Several new variants of the venerable Bagle virus visited themselves upon corporate networks last week, frustrating administrators and virus researchers who continue to wonder why these worms can still infect thousands of machines after months of warnings.
None of the most recent variants is particularly innovative or clever in its social engineering efforts or infection methods. Many versions of the Bagle virus actually make it difficult for users to infect machines by requiring them not only to open an attachment but also to enter a password to launch the malware.
And no individual member of the Bagle family—which now comprises 35 variants—can lay claim to being much more than a footnote in the annals of worms and viruses. However, taken as a whole, the Bagle clan may have infected more PCs than any other virus group.
This has proved to be a source of endless vexation for virus researchers, who cant find any reason for Bagles continued success.
“Theres nothing particularly new.

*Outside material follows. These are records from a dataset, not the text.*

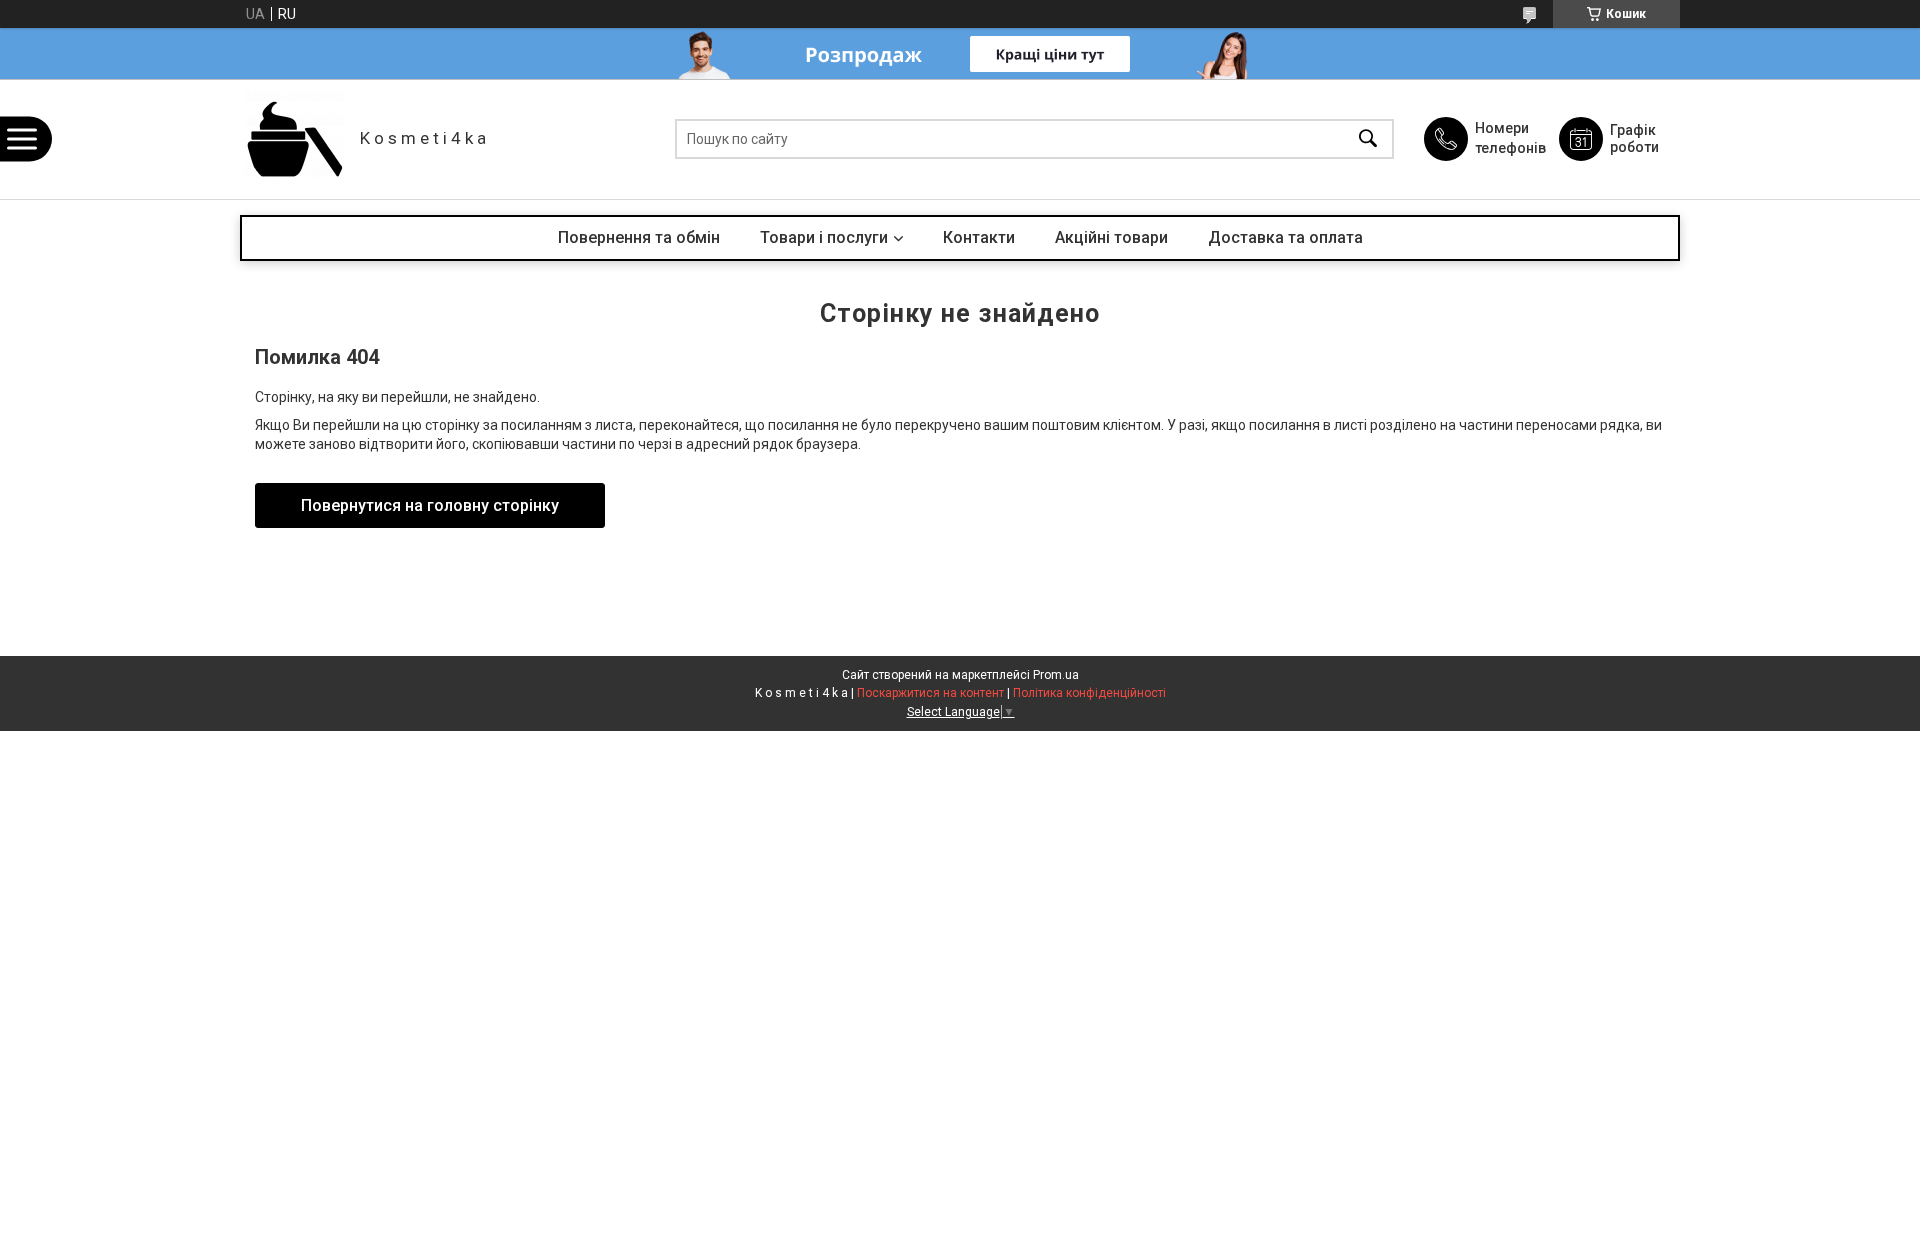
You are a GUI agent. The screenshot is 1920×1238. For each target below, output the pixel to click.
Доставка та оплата (1285, 237)
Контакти (979, 237)
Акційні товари (1111, 237)
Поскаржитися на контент (930, 693)
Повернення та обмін (639, 237)
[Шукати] (1368, 139)
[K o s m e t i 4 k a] (295, 139)
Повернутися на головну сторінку (430, 505)
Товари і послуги (824, 237)
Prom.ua (1056, 675)
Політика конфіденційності (1089, 693)
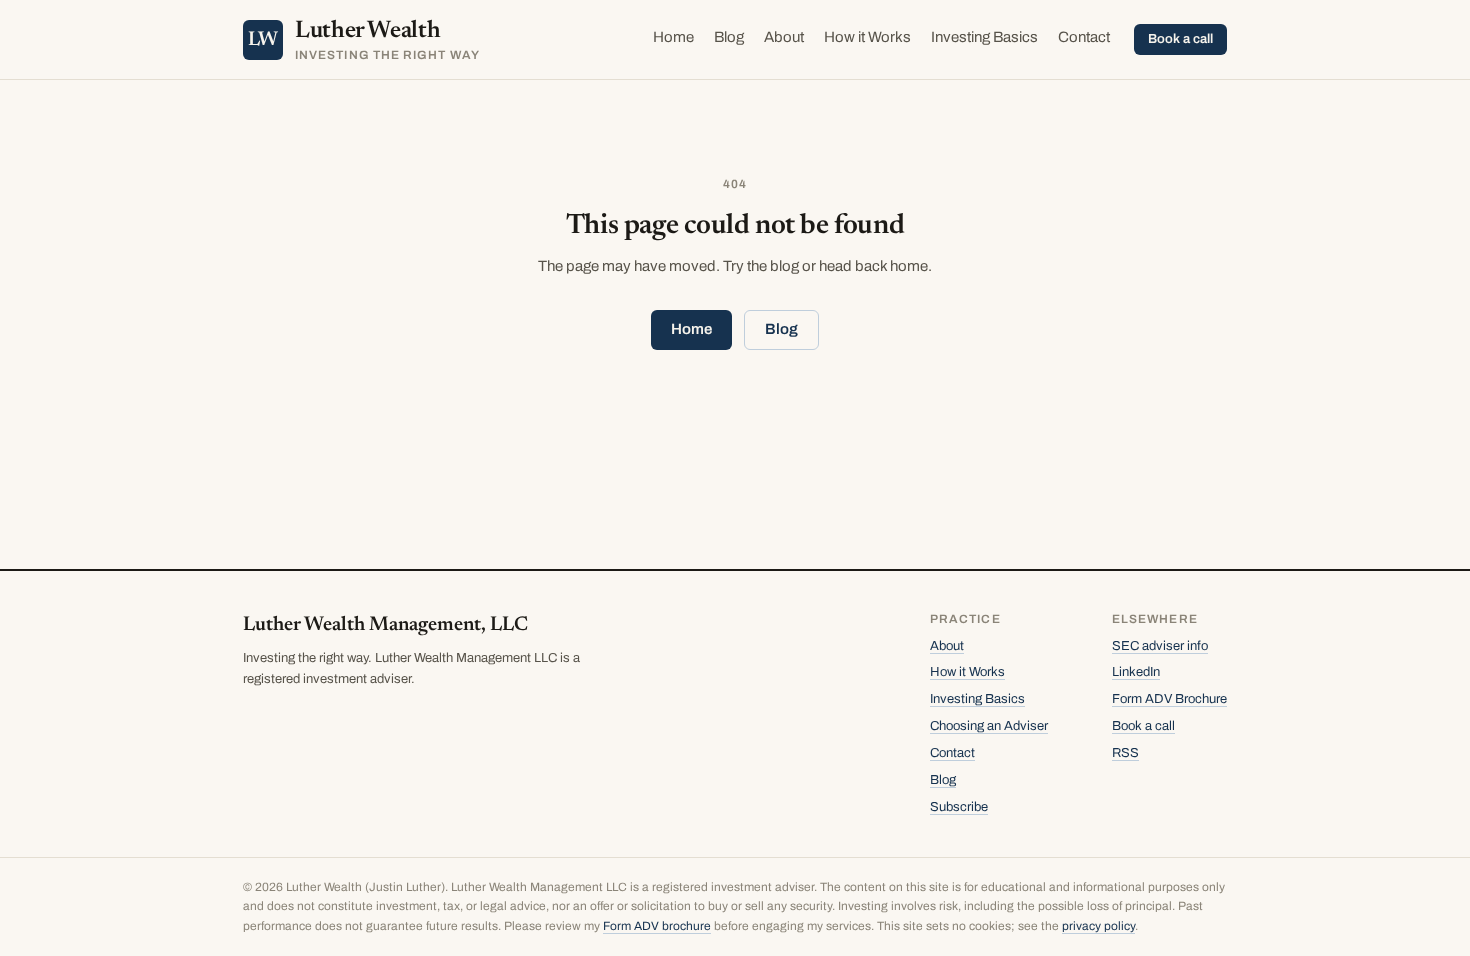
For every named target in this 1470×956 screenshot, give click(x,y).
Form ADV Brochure (1169, 699)
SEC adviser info (1160, 646)
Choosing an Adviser (989, 726)
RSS (1125, 753)
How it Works (867, 37)
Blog (729, 37)
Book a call (1180, 39)
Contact (1084, 37)
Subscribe (959, 807)
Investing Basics (984, 37)
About (784, 37)
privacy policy (1098, 926)
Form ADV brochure (657, 926)
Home (673, 37)
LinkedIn (1136, 672)
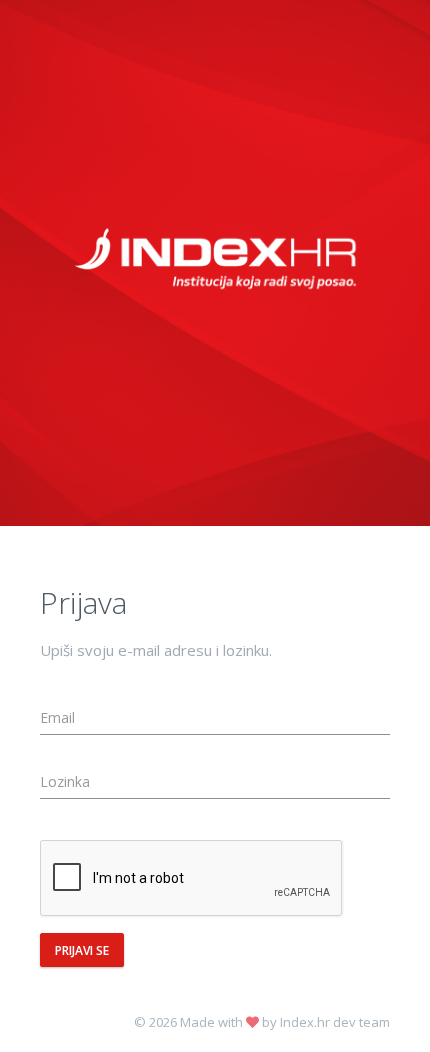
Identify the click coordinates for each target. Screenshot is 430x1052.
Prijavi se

There are some incremental improvements in some of the variants,” said Sam Curry, vice president in the eTrust division at Computer Associates International Inc., based in Islandia, N.Y. “Its almost like an application before and after its gone through the QA [quality assurance] process in a normal development process. The grammar is cleaner; the compiled file is smaller.”
The latest batch of Bagles began arriving July 15 with Bagle.AF, and three more variants had appeared by July 19. All the worms had the familiar characteristics of typical mass mailers, and some contained password-protected Zip files. The subject lines and names on the attachments are random and sometimes nonsensical, making it all the more stupefying that thousands of people open the infected files.
Many virus researchers have said for months that the respective authors of the Bagle and Netsky worms are competing against one another for attention and notoriety.
Earlier this year, the people or groups responsible for the Netsky and Bagle worms began a short but intense war of words and variants. The two sides took shots at each other through messages tucked into the code of their creations, denigrating their rivals coding skills and bragging about their own expertise.
In the span of about a week, several new variants of both Netsky and Bagle appeared, and virus experts worried that the escalating hostilities between the two sides would lead to massive infections across the Internet.
While many of the variants were, in fact, successful in spreading fairly widely, none reached epidemic proportions, and the dispute soon disappeared, as did both Netsky and Bagle, until recently.
“Its a real ego game for these guys,” Curry said. “Its a twisted sort of human behavior, but it can be handled. Its up to the security providers to find better ways to prevent these things.”